PROTESTANTS awake! can be read in two ways: either as, Protestants are awake, or, Protestants should awake. Let our readers receive the words as descriptive or exhortative, as best suits each individual case.
Jesuit missions to Protestants are the order of the day. In Gardiner Street, Dublin, the headquarters of the Society have been busy of late. Three carefully prepared discourses were delivered by Doctor Delany, S. J. (Society of Jesus), on “Christian Reunion,” and efforts were made to induce Dublin Protestants to attend their delivery. As the Doctor had the command of the Romish press his sermons were reported in full.
In the first discourse the Doctor announced that the only hope for the Reunion of Christendom was absorption into the Romish system, which, he said, could boast an unbroken succession through all ages, back to the apostles. He added, that the presence of an infallible guide to teach, and a supreme head to govern and rule, would render the union permanent. The second sermon, as might be expected, was a plea for the infallibility of this guide, teacher, and ruler―the Pope. And, as a logical conclusion, the last sermon was devoted to persuading his hearers that the Bible is not a sufficient rule of faith.
The Reunion of Christendom, then, means submission to the guidance, teaching, and rule of the Pope, and the rejection of the Word of God as the rule for faith. In other words it means, Submit to the Pope’s word (or that of the Jesuits) and reject God’s Word.
These sermons caused some stir in Dublin, but amongst the many able men there, no one arose to answer them. We should think Dublin could give a regiment of speakers able to do so. Protestants need to awake! The way to save a man from drowning is hardly sitting down and calculating the injury the procedure might work upon us.
At length the Rev. P. B. Johnson, of the Irish Church Missions, announced in two Roman Catholic newspapers a course of sermons in reply. This called the Jesuits to arms, and promptly these newspapers were forbidden to insert any more of such advertisements; and a message was conveyed to the Irish Church Missions office that the advertisement had been stopped.
There was no means of reporting the reply sermons.

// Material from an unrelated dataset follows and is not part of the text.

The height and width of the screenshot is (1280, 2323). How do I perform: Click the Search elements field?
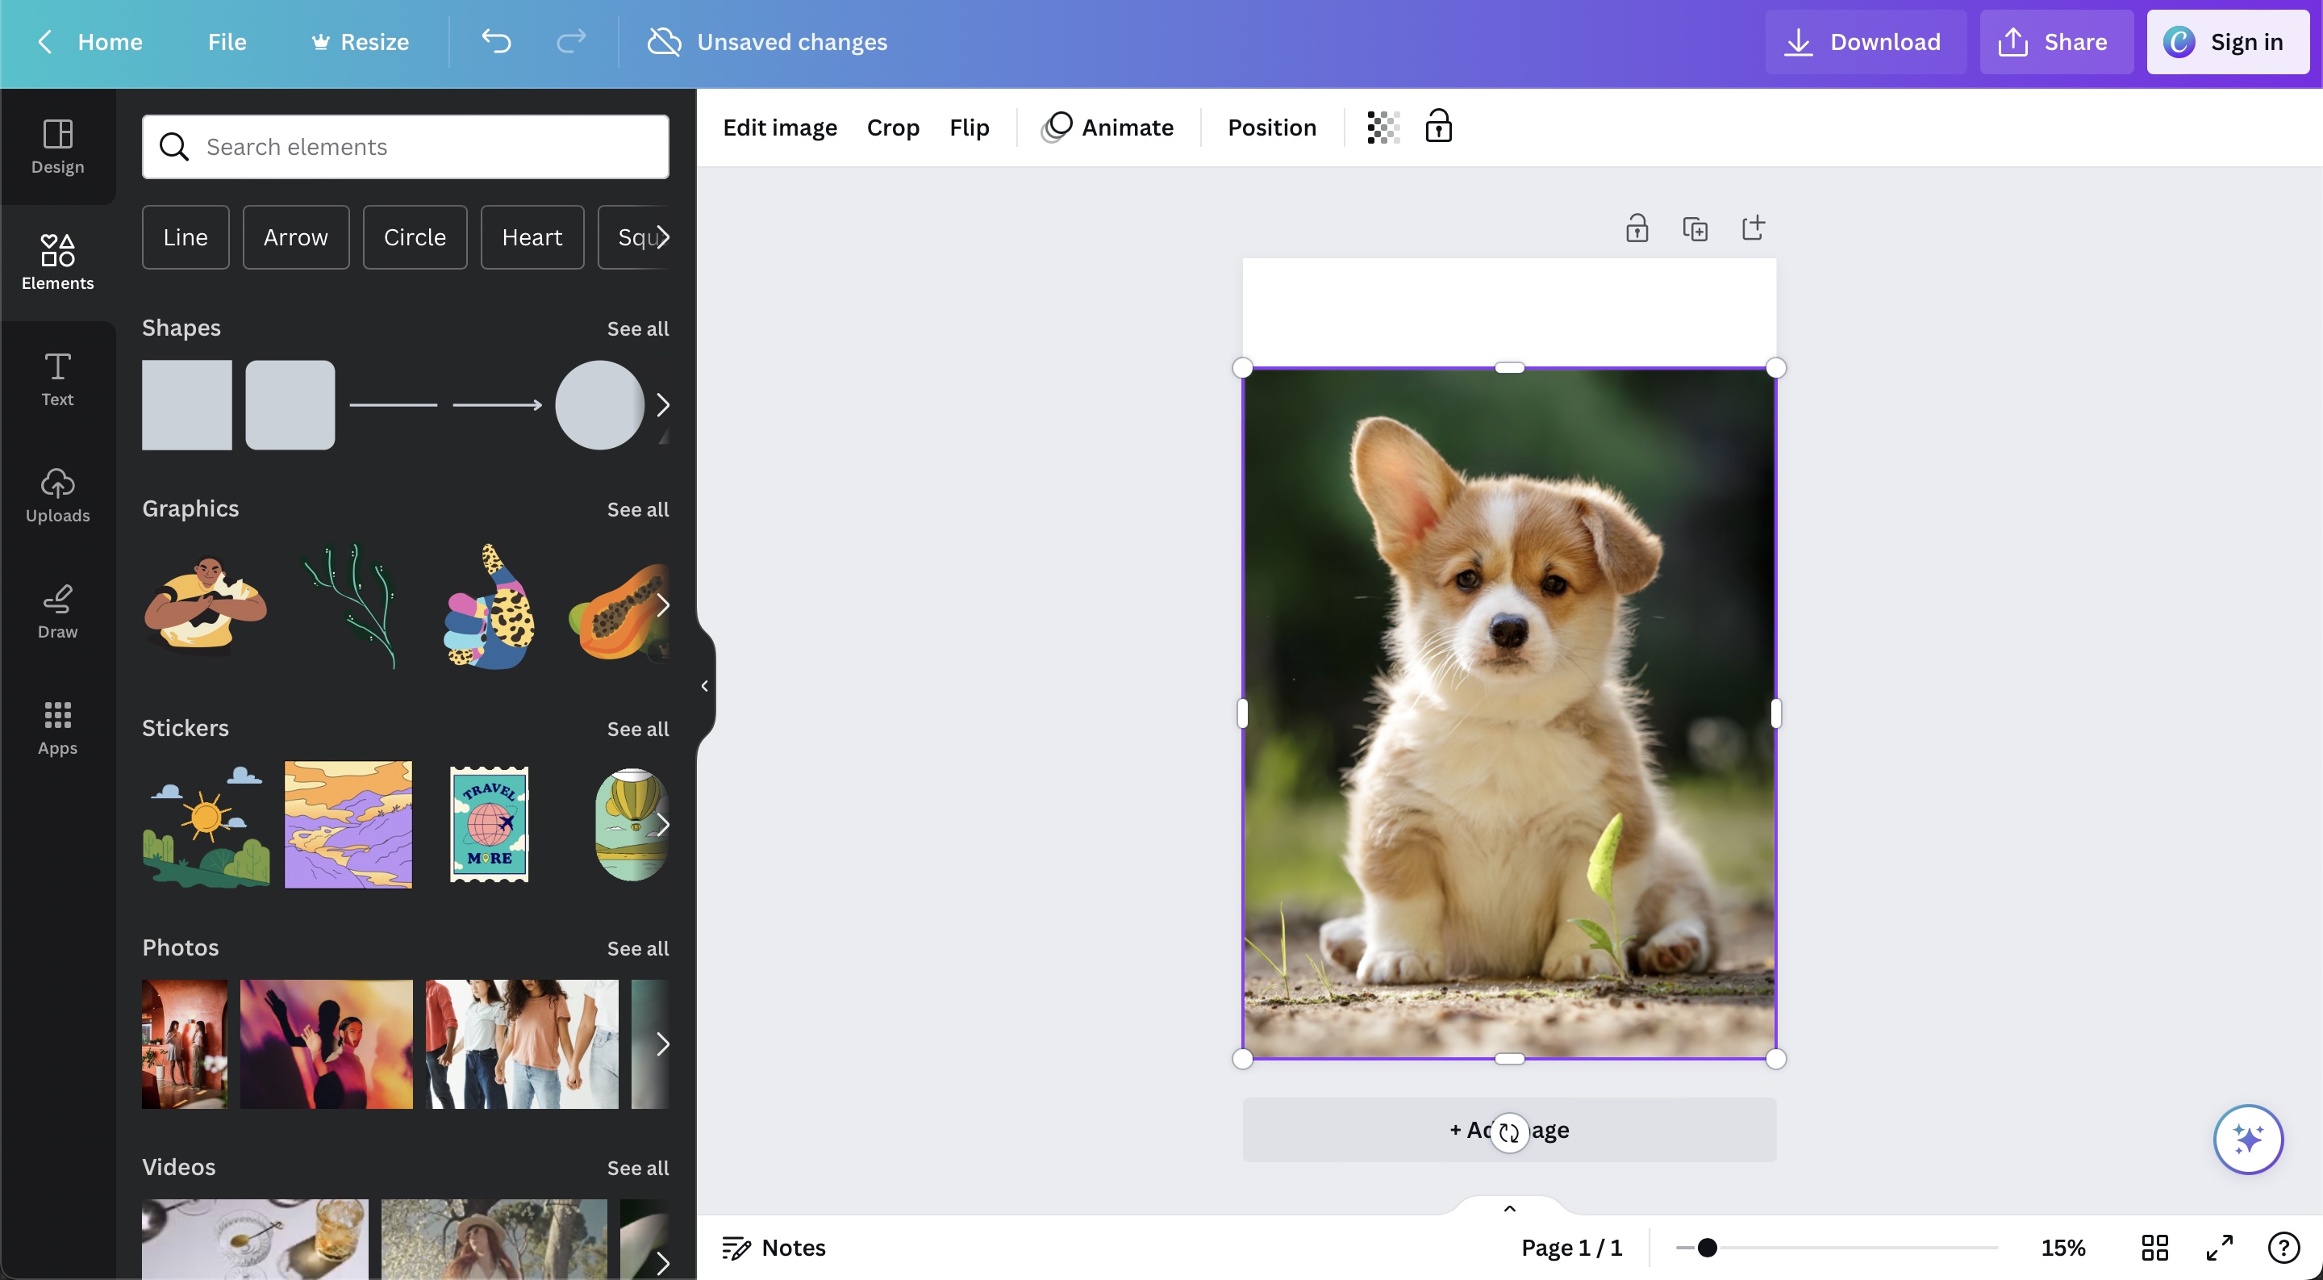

But nine thousand of the first were printed, and were put by the mission workers in the letter boxes of the district surrounding the Jesuit chapel.
The numbers of the hearers of Mr. Johnson increased, till the partition which separates the mission church from the schoolroom had to be removed, and thus two hundred and fifty extra seats were added to the usual number. Romanists became enquirers, and many interesting conversations were recorded.
Protestants, awake! Take a page out of the book of the Irish Church Missions. Remember that the efforts to produce the Reunion of Christendom are efforts to deprive men of their liberty of conscience, and to make them spiritual slaves of the Pope―or, rather, the Jesuits at his back; to steal away the Scriptures of God and the right of reading them as they are written, and to force men to believe the new and strange doctrines of Rome; and efforts to deprive Christian people of their honorable right to obey God rather than men. There are ten thousand Christian men in England who are capable of instructing the rising generation in the truths of the gospel which Rome assails. Let them arise, and in their homes, in classes, and in public assembly, speak up boldly for the Faith. The progress of Rome in this country is due primarily to the indifference of Protestants.
We should be delighted to be the means of forwarding to the Irish Church Missions any sums, large or small, that may be entrusted to us. Its workers are brave and gracious men. They are taking the Scriptures to the peasants of Ireland, who accept them in a way unknown to living memory.